- Task directions
Beginning with the line that contains "Task: Open more", write out each remaining line of the records below exactly. Do not copy any picture.

- Provided information
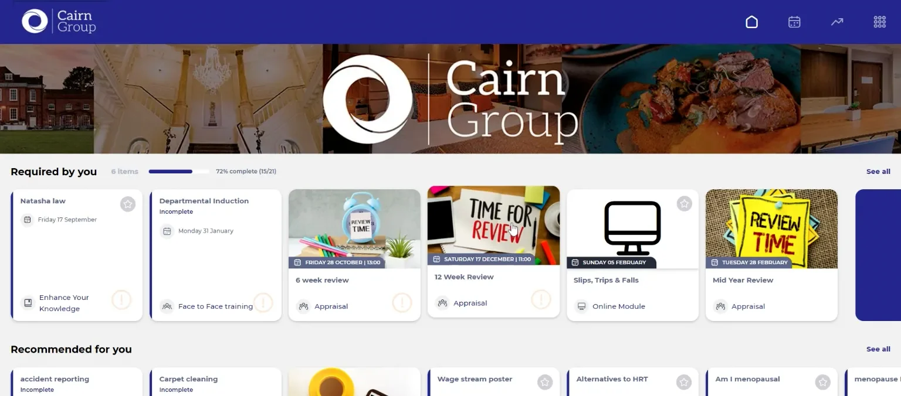The image size is (901, 396).
Task: Toggle favourite star on Slips, Trips & Falls
Action: (684, 204)
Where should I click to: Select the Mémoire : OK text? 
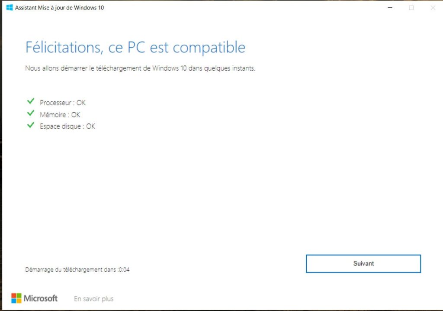[60, 115]
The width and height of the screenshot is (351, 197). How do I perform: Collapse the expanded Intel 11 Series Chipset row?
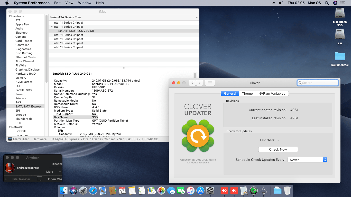pyautogui.click(x=52, y=27)
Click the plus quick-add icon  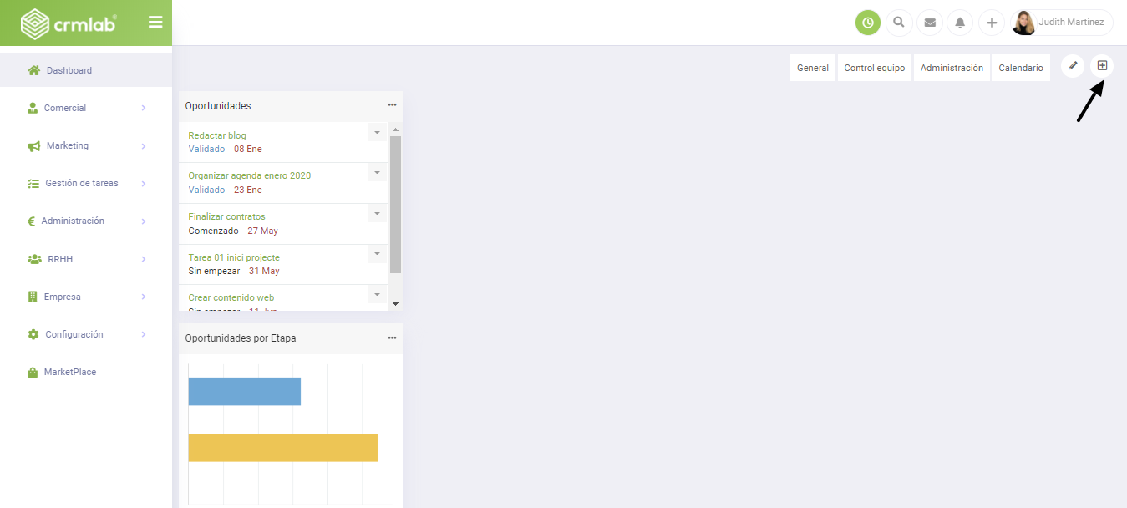click(x=992, y=23)
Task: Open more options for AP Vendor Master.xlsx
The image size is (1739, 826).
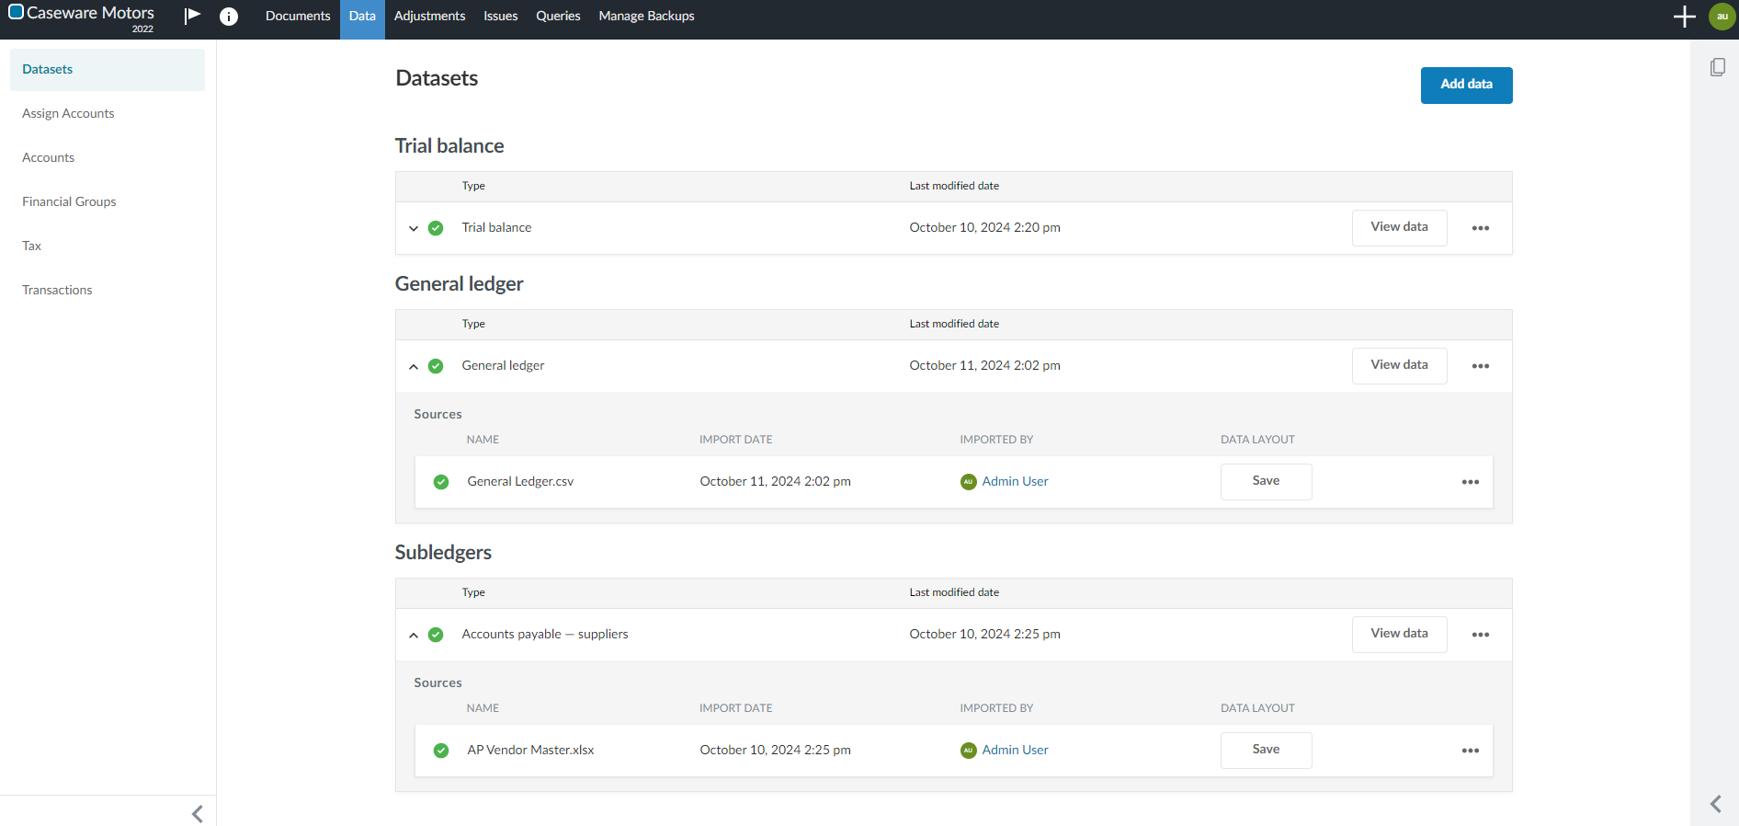Action: (1470, 751)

- Exercise output
Task: Open more options for AP Vendor Master.xlsx
The image size is (1739, 826).
Action: (1470, 751)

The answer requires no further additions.